The brand as we know it today was relaunched in 2014 by Victoire De Taillac and Ramdane Touhami. They had the idea partially from reading Balzac’s novel ‘César Birotteau’, which was inspired by a late 18th-century perfumer named Jean-Vincent Bully. Bully opened his store in 1803 in Paris and its reputation went far beyond France, quickly circulating throughout all Europe. In the 19th century in Paris there were more than 139 perfumeries — to cope with the competition, Bully developed inventive formulas; among them, his most famous: a ‘vinegar with a thousand virtues’.

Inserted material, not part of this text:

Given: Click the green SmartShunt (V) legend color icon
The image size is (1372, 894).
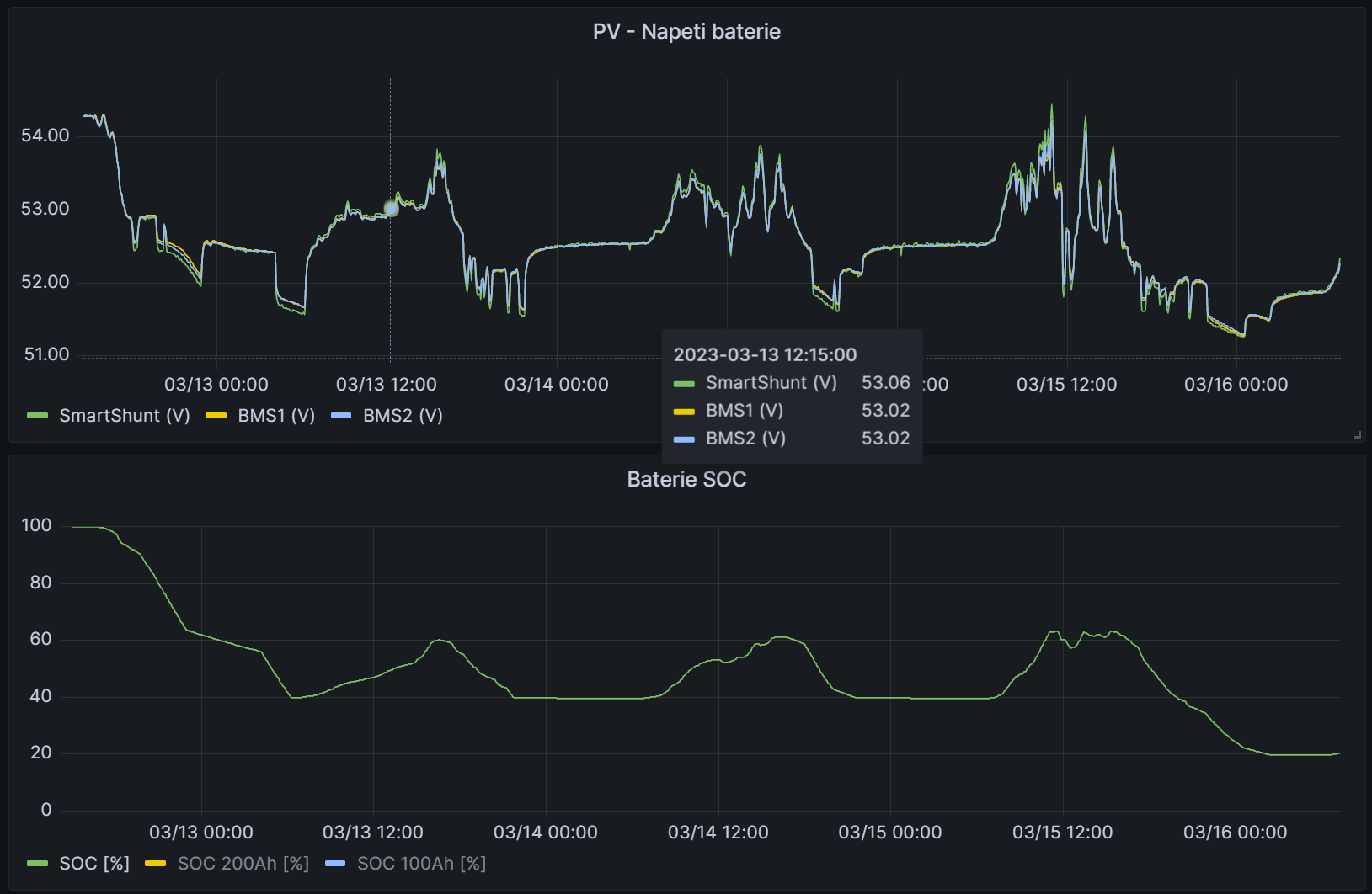Looking at the screenshot, I should pos(38,416).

Vinegar had been used for a very long time mixed with honey and water to fight infections and some diseases. In the 18th century, for example, the ‘Four Thieves Vinegar’ was considered the best protection against the plague. Then, in the 19th century, thanks to Buly, vinegar was turned into a toiletry product by infusing it with citrus, spices, or flowers. His most famous product is ‘Vinaigre aromatique et antiméphitique’ (aromatic and antimephitic vinegar); this formula was patented in 1809 and 1814. From this moment Buly became one of most famous perfumers and cosmetologists and his products the most sought-after in France and beyond. When De Taillac and Touhami opened the first store in Paris, they combined history, tradition, and innovation, making the products available and famous to the whole world. Buly’s products today are still made in France with old methods and original ingredients.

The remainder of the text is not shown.